Isaac Newton karanlığın, cahilliğin, büyünün hâkim olduğu bir dünyada doğmuştu. Olağandışı iffetli ve takıntılı bir yaşam sürdü. Ana-babadan, sevgiliden, dosttan mahrumdu. Yoluna çıkan büyük insanlarla sert tartışmalara girdi. En az bir kere deliliğin kıyısına geldi. Çalışmalarını gizli tuttu; tüm bunlara rağmen insanlığın elindeki bilginin ana çekirdeğine katkı yolunda yaptığı keşifler, kendisinden öncekilerin ve sonrakilerin keşiflerini aşmıştır. Modern dünyanın baş mimarıydı. Işığın ve devinimin kadim felsefe bulmacalarını çözdü. Yerçekimini keşfetti. Gökcisimlerinin seyrinin nasıl tahmin edileceğini gösterdi; böylece evrendeki yerimizi belirlemiş oldu. Bilgiyi, somut ve uygulamaya dönük bir mesele haline getirdi; onu nicel ve kesin kıldı. Birtakım ilkeler ortaya koydu. Bunlara Newton yasaları diyoruz.

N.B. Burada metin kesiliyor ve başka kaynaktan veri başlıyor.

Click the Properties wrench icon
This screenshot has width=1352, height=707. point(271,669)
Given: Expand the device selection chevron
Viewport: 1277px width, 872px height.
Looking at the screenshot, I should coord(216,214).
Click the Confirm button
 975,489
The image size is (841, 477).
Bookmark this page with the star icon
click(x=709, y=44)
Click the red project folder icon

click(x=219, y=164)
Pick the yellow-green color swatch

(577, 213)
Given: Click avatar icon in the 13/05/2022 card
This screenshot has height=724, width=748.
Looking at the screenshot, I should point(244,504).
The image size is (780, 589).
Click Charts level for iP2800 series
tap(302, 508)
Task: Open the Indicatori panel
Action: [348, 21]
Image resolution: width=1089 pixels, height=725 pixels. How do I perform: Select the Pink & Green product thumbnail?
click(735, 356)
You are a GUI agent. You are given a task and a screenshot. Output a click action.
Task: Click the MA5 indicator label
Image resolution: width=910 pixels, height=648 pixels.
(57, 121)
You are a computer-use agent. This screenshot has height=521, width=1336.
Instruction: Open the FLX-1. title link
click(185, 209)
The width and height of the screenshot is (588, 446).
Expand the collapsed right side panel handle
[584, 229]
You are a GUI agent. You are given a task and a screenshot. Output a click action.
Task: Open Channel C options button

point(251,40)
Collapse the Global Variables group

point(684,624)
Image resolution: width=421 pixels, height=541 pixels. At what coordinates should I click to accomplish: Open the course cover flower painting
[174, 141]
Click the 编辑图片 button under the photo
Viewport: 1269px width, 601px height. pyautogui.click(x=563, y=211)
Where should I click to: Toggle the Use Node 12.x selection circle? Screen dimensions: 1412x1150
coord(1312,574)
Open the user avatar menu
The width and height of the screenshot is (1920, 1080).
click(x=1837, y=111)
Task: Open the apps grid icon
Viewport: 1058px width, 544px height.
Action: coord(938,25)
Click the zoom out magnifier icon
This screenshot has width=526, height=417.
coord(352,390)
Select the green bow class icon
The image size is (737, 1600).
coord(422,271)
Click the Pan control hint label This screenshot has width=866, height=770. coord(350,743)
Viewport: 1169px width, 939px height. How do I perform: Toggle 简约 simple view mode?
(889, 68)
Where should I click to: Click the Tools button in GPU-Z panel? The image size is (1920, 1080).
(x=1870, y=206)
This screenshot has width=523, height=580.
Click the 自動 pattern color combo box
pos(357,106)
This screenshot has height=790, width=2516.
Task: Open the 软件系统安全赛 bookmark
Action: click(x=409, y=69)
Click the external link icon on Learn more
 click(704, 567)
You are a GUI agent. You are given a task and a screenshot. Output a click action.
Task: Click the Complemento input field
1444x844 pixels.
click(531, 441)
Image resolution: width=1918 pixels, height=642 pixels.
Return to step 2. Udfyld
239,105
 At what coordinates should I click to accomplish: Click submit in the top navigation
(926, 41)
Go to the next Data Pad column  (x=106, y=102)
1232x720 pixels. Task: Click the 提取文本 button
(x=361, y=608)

Newton’ın adı, bir dünya sistemine işaret eder. Maddeyi ve uzayı, Tanrı’dan bütünüyle koparmamıştır. Doğa hakkındaki görüşünü, esrarlı, gizli, mistik niteliklerden arındırmamıştır. Hep düzen aradı, düzene inandı, fakat gözlerini kaostan hiç ayırmadı.
James Gleick (1954), yazar ve bilim tarihçisidir. Chaos: Making a New Science (1987, 2008), What Just Happened: A Chronicle from the Electronic Frontier (2002), The Information: A History, a Theory, a Flood (2011) adlı kitapları dahil bilim ve teknoloji konulu eserleri otuz dile çevrilmiştir. Isaac Newton isimli eseriyle Pulitzer ödülü finalisti olmuştur.